Initialement prévue pour 2025 puis reportée à mars 2026, l'entrée en vigueur de la taxe PFAS a été à nouveau retardée par Matignon au 1er septembre 2026, réduisant les recettes fiscales de l'industrie chimique. Selon la Cellule investigation de Radio France, cette redevance visant à faire contribuer les industriels émetteurs de PFAS tout en soutenant les collectivités face aux coûts de dépollution a été repoussée, impactant les finances.
Ce qu'il faut retenir
- L'entrée en vigueur de la taxe PFAS reportée à septembre 2026 par Matignon
- Un mécanisme de pollueur-payeur instauré par une loi pour taxer les PFAS à hauteur de 100 euros pour 100 grammes rejetés
- Des millions d'euros d'économies pour les entreprises avec le report de l'entrée en vigueur
Une loi pour taxer les polluants éternels
Adoptée en février 2025 et portée par Nicolas Thierry, cette loi vise à taxer les PFAS, reconnus pour leurs effets néfastes sur la santé. Malgré son adoption, les industriels n'ont toujours pas payé, la publication du décret nécessaire étant constamment repoussée.
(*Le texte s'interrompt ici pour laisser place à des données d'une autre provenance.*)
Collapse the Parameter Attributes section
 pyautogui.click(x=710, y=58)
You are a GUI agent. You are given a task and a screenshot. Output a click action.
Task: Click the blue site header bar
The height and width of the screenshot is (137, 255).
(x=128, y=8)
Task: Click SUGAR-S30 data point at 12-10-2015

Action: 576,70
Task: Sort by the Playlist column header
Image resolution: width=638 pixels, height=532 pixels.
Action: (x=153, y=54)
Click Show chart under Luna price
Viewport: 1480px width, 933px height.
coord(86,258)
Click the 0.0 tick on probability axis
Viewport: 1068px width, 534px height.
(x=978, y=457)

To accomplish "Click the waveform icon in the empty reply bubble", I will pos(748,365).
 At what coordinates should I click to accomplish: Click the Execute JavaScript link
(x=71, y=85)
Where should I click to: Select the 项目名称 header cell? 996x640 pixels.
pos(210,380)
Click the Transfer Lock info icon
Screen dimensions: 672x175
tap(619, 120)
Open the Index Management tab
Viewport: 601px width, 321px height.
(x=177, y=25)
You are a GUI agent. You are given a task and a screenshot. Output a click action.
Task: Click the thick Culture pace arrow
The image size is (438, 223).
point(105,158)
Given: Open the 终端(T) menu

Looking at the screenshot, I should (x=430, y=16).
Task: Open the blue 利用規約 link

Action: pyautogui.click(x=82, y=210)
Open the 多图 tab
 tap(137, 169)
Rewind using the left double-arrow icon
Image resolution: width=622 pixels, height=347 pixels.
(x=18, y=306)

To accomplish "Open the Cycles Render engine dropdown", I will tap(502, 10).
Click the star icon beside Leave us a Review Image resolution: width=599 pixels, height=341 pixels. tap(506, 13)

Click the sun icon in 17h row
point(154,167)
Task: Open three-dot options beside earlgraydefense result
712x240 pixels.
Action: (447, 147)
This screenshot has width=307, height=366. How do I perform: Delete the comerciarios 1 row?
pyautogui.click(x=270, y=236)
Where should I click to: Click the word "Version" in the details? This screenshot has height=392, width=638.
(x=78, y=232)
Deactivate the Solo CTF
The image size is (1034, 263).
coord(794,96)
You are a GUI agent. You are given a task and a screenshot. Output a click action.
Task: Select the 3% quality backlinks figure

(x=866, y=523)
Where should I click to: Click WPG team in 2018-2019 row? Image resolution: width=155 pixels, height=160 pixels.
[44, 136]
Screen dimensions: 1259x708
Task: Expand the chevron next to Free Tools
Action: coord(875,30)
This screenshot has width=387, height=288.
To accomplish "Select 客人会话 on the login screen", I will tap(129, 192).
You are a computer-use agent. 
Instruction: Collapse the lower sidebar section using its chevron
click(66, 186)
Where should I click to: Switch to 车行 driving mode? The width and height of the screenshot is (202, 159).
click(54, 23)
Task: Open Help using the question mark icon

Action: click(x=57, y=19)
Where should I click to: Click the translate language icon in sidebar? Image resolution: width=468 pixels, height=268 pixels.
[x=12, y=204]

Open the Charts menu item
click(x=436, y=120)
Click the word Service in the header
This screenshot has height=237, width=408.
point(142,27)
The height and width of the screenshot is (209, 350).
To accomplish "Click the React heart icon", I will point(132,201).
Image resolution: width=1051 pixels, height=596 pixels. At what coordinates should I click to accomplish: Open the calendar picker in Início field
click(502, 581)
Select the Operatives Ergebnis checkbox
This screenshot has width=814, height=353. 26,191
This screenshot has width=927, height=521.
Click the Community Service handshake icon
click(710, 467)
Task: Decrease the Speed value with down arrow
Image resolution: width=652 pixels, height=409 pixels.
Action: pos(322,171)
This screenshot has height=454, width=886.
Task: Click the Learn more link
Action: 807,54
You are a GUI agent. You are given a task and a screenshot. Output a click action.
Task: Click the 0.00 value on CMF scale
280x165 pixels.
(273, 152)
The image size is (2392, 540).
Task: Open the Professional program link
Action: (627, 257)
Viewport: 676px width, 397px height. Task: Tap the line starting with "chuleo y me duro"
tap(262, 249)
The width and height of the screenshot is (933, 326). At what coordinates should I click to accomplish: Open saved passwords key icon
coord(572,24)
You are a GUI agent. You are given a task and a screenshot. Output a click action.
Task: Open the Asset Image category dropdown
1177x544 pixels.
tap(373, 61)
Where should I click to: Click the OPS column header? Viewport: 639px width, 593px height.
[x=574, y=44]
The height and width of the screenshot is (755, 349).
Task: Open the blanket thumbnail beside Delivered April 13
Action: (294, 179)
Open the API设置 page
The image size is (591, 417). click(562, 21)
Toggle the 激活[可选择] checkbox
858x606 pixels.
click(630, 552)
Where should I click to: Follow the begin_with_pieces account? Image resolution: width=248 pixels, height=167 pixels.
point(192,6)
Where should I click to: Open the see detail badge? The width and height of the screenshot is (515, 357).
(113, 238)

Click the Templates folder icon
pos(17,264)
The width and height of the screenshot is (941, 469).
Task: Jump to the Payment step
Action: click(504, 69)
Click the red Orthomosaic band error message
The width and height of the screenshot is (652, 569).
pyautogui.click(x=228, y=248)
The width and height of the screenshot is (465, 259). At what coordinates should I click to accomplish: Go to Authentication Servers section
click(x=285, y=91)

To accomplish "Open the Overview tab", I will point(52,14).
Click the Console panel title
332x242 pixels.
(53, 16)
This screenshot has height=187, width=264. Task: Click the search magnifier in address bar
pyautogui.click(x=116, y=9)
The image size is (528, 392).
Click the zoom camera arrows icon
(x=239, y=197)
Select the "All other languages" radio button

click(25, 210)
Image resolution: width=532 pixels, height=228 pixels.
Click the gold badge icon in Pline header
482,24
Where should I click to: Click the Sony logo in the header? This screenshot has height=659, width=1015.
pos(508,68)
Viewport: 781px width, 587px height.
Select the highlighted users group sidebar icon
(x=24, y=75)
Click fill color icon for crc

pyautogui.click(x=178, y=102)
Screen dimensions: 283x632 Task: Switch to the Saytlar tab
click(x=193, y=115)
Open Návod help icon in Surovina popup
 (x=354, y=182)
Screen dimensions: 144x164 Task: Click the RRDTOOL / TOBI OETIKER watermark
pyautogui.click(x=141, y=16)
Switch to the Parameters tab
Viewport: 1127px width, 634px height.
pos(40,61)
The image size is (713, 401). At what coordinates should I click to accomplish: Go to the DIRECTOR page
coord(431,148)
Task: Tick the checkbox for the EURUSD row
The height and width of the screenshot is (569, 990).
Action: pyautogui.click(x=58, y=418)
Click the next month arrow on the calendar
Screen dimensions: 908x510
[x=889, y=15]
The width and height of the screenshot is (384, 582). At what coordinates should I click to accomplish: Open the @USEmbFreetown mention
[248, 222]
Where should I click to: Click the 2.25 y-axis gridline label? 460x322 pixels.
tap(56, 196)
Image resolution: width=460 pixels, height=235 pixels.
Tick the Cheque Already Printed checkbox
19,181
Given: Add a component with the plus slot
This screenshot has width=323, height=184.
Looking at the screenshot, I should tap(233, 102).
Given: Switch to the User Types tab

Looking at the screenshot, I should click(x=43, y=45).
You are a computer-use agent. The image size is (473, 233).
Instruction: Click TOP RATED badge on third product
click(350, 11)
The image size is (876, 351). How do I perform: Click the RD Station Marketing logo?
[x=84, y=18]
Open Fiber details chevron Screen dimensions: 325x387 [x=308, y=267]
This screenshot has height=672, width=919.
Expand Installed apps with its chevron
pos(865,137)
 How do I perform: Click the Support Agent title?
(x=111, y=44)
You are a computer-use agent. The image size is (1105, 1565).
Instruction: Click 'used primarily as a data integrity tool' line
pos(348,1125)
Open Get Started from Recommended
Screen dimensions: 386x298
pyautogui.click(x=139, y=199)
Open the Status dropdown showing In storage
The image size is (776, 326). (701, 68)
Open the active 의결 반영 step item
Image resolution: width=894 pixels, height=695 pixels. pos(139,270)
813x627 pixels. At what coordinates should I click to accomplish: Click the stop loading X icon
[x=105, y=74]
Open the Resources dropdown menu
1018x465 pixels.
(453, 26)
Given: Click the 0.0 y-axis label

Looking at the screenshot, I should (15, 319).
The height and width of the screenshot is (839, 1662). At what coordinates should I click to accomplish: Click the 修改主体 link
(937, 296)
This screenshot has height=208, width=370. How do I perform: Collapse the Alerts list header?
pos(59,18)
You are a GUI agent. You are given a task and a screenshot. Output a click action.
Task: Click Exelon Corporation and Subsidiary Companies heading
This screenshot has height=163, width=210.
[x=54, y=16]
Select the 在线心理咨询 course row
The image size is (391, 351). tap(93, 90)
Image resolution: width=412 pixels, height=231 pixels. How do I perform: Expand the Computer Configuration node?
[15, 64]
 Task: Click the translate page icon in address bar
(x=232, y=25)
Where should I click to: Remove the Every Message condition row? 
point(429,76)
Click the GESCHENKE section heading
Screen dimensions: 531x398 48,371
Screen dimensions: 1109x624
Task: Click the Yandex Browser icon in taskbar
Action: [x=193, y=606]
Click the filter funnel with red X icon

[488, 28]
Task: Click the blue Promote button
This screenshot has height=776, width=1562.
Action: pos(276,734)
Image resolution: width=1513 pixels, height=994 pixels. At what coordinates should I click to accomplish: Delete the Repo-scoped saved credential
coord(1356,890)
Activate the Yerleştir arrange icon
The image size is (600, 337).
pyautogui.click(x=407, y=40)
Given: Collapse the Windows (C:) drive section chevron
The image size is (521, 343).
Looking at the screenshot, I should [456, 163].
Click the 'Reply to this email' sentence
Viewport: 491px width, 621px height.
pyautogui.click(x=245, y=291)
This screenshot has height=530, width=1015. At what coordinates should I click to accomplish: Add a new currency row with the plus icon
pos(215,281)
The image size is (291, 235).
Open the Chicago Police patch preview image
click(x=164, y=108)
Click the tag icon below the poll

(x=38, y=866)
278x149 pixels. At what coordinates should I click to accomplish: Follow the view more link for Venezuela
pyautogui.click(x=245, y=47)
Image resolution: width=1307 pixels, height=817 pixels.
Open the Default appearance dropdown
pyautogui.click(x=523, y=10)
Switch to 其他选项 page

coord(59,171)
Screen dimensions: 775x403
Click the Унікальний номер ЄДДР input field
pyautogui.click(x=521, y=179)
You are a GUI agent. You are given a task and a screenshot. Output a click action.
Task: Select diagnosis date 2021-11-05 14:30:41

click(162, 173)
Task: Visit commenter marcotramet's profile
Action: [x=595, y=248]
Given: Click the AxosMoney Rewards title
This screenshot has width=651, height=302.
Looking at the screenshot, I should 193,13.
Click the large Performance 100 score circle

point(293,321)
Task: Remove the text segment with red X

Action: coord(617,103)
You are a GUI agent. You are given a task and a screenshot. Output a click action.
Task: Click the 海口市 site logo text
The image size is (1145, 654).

Un calendrier instable et des débats politiques
Après plusieurs reports, un amendement adopté pour une entrée en vigueur en mars 2026 a été remis en question par Matignon, retardant de nouveau la taxe. Les débats entre les ministères ont abouti à un report au 1er septembre 2026, offrant une visibilité aux industriels mais suscitant des critiques pour favoriser leurs intérêts au détriment de la santé publique.